On-prem vs. Office365 - Exchange, SharePoint, Lync

I was posting a reply on this thread ( http://thoughtsofanidlemind.com/2013/04/29/upgrading-office-365-wave-15/ ) and decided it merited a blog post.  If you think I'm out to lunch, please comment with intelligent arguments.

The comments bring up interesting points (nearly all surrounding large-enterprise (1000k+ seats) or sub-25 user - i.e. Small Business), but the most vocal were ardently in the on-prem camp because of this math:

SuperExchangeMan = $150k/yr  Cloud = $200k/yr

Therefore, you get SuperExchangeMan and a $50k savings (read: cloud is more expensive, bottom line).  I'd like to think they are simply leaving out the fact that they must have Ironport/compliance functionality, on-prem anti-spam, etc, therefore THAT's why cloud is more expensive, but they were really harping on the above math.

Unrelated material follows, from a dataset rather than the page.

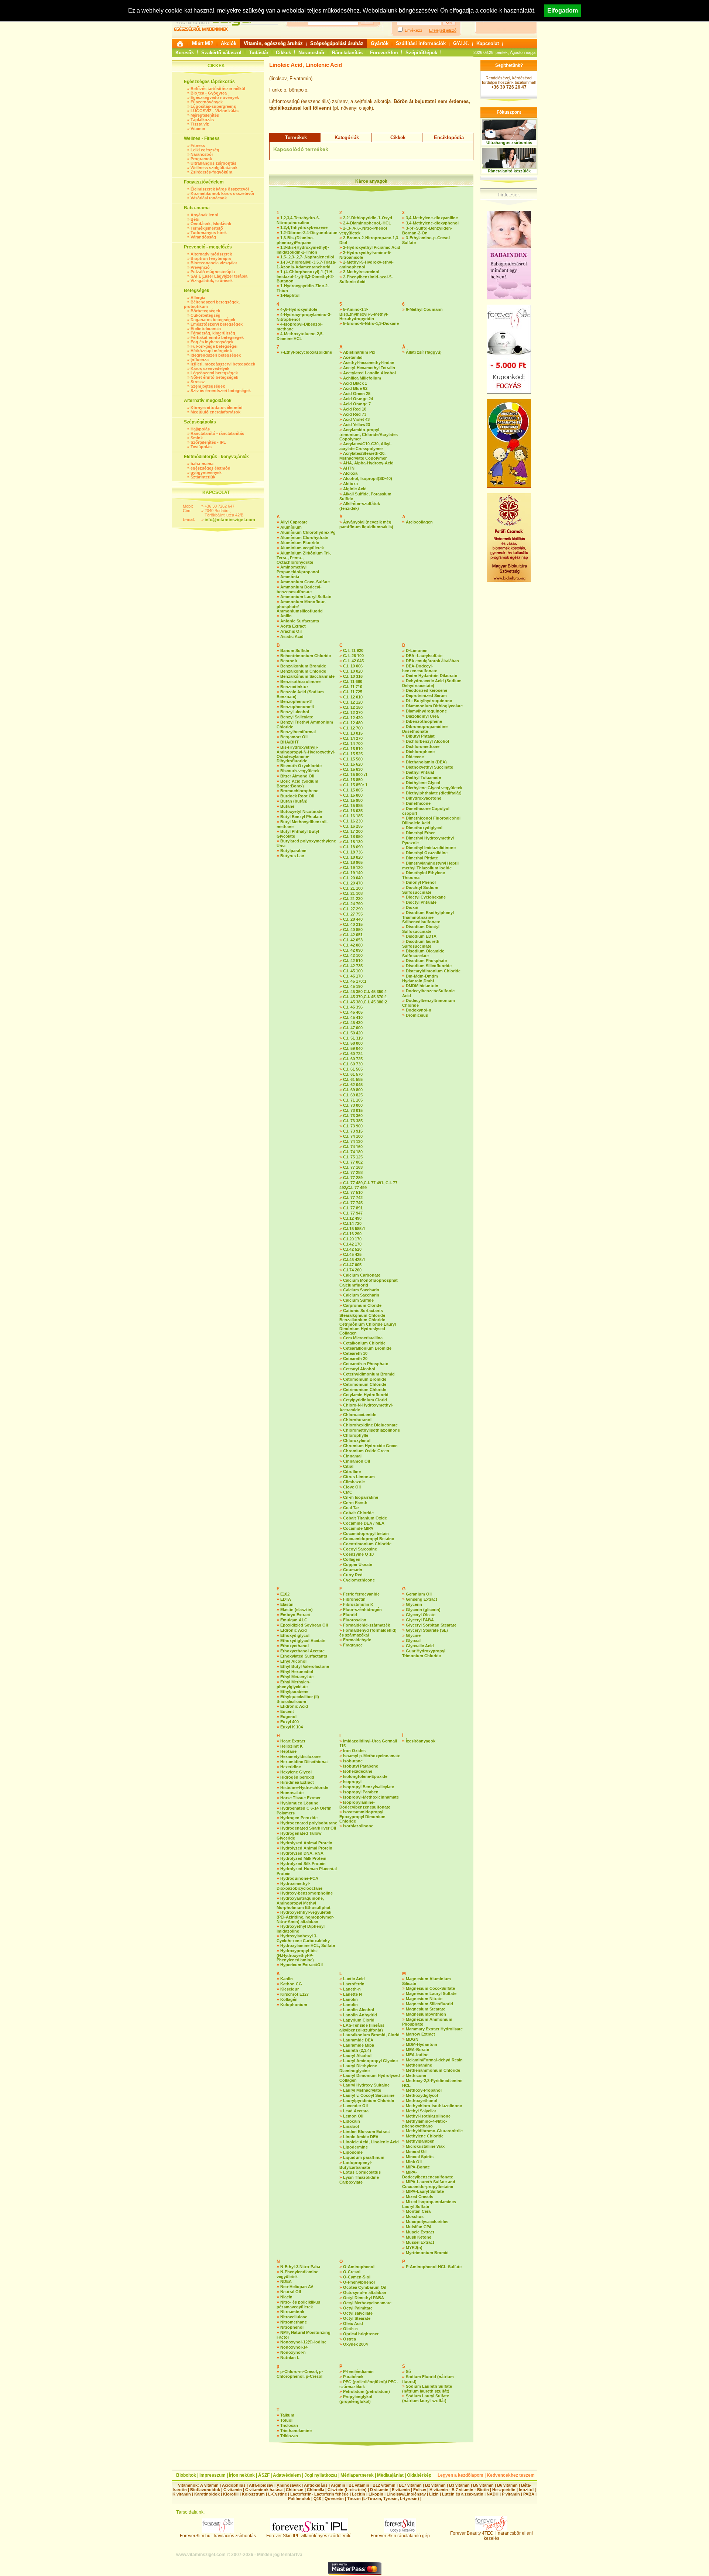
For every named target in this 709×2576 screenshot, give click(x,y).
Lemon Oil (353, 2116)
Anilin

So what are they missing?  On-prem licensing & soft costs.  Sure, it only costs $x salary (haha for $150k? I guess normal for Enterprise?) for SuperExchangeMan, but your per-user cost for on-prem licensing is quite expensive - hence why Office 365 popularity with SMB has taken off.  Also, the cost of hardware to run your MS infrastructure is something that should be considered as a long-term expense to deal with.

Cost comparison
Let's do some assuming for the purposes of the discussion.  Environment is ~80 users, 3-year lifecycle for MS products.  Costs are laid out as On-prem/O365 midsize.  Products covered are Exchange/SharePoint/Lync/file server (i.e. move to SkyDrive Pro).

Year1 cost is $75k/16k.
Year2 cost is $5k/16k.
Year3 cost is $5k/16k.
Year4 cost is $75k/16k.
etc

Over 3 years you'd pay $85k for on-prem, and $48k for O365 (midsize).

But think of it this way - you halve your CapEx (we're not even discussing OS licensing/hardware/environment concerns here) and potentially slash the skill-level and time requirements for IT Ops support staff.  Yes, I would be working myself out of a job, as they say, but that benefits the company, which is kind of the point.

Assuming your internet connection can deal with it and you're not trying to be super-fancy (SharePoint, specifically) with custom everything - i.e. you just need out of the box functionality - how can this NOT be a serious discussion of moving toward the cloud?  Maybe the discussion changes for enterprise...but for the SMB 25-250 user category, staying on-prem with these savings in front of you is awful hard.

Potential issues

  1. Migration headaches & additional costs - Yes, midsize means a cutover migration for Exchange.  It also might mean a migration tool to purchase.  For SharePoint it'll definitely need a migration tool.  You're eating into some of the initial 'CapEx' savings, sure, but we are looking long-term here.
  2. Support - Google tells us (haha irony) that support gets a lot better once you move into midsize/enterprise plans.  Will there be issues?  Undoubtedly.  Will they be world ending?  Unlikely.  Nearly all complaints have been around back-end issues - user experience has had little impact.
  3. Growth - If you hit midsize's 250 user cap, you have to move into an enterprise subscription - a rather large problem from what I've read.  So ideally if you're at 150-200 users already, you'd just start with an E3 subscription.
'Soft' considerations
  1. Hardware purchases and hardware lifecycling (and hardware maintenance)
  2. Hardware environmental consumption (heat, power, rackspace)
  3. IT Admins must be able to support an on-prem Exchange/SharePoint/Lync, including migrating to new versions, daily maintenance, daily support, etc.
  4. Helpdesk team must deal with Office roll-outs, ensuring users are trained/able to use new versions (you can argue this won't change), 

Conclusion
Let's be clear - migrating core infrastructure will always be a huge task.  It'll always require either brute force or expensive tools to get the job done (oversimplification...).  The move from On-prem to Office365 is not to be considered lightly, but if you're looking to save money and lower your workload going forward, it definitely warrants a good hard look.